Tuesday, September 23, 2008

My Master's Degree

I am getting ready to apply for my MA. It may shock you that I have been considering several for a few years. Right now, if I wasn't considering the degree, I wouldn't be throwing myself at my statistics course and be so forceful about learning and finishing it.

There is of course the one that I've been talking about in Interdisciplinary Studies that will prepare me to do self discovery work but it's not psychology, and different modes of story telling with people to help them. It's used in hospitals and many settings to do creative therapy where you don't diagnose, just facilitate.

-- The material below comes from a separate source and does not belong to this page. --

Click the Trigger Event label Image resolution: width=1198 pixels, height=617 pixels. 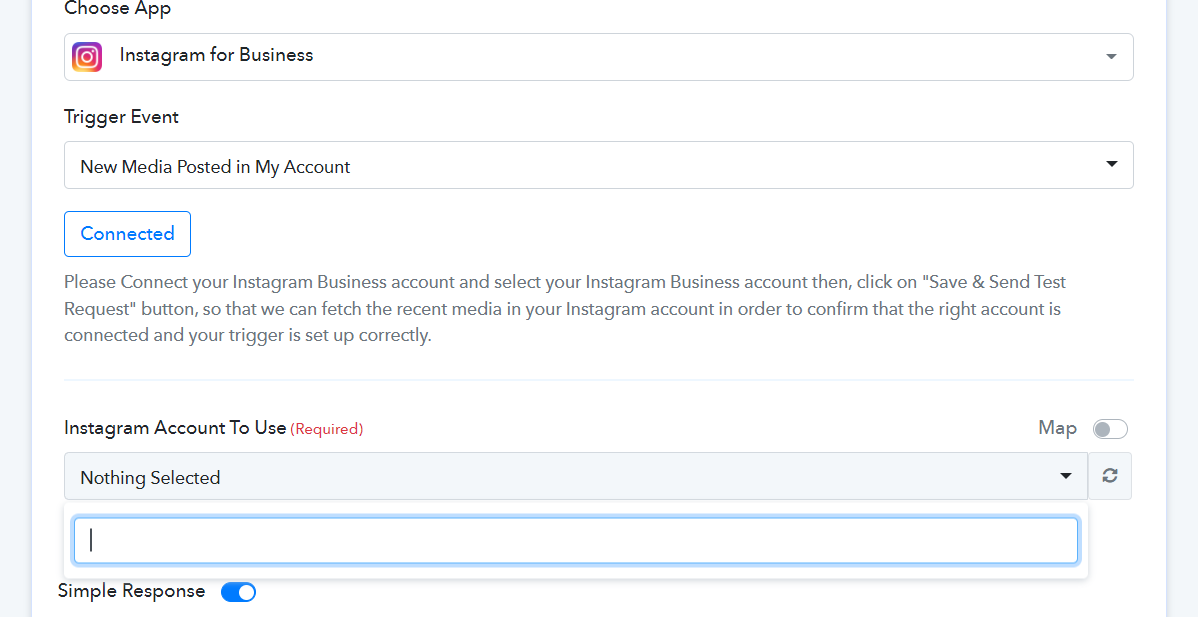click(x=121, y=117)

Another degree is an MA in Divinity. I have been regurgitating the idea of being a chaplain since I was 14 and working as a candy striper at Providence Hospital. I worked in Physical Therapy, but it was the chaplains who came around and encouraged the long-term patients (burn victims, sometimes mental patients, women on pregnant bed rest, people with operations that revealed more problems and long term stays) who'd be ready to give up, sick of exertion or whatever, and they'd give them a mental jolt with a kind word. They'd be in the PT unit or they would be with a patient in the cafeteria or where ever. They were ecumenical and they always had time for me asking probably mundane questions but they humored me anyway. I told one chap, "I want your power. You walk into a room and people's eyes light up even if they don't know you and you aren't dressed like a chaplain!" He said it was the power of God or Jesus working through him, depending on a person's persuasion. (He was Christian but even non Christians liked him. He pulled out people's strengths and his body language showed total acceptance of people. I'd love to see him with my hyper crew and see if he could shine the same individual love on each child or be like me, "Stop it! ONE AT A TIME!")

When my dad died (you must be so sick of hearing about this! LOL) I was sent out to get a minister to give us Communion. Since I was a teenager, wandering through different churches with friends and getting baptized many times (almost as many times as I have tried college majors,) I have been my family's go-to person for a religious person. There was some difficulty for some reason and I called up a few places and got an Episcopalian minister to come out. I told him of the mixed bag of faiths in our room, myself being Eastern Orthodox. He just laughed. He was so nice-- we spoke a bit and I told him about college and wanting to be A DOCTOR then was like, "Hey! You heal people, too!" He reflected on that, and agreed that it seemed like he did in those rough moments even though he'd often heal people on their death beds.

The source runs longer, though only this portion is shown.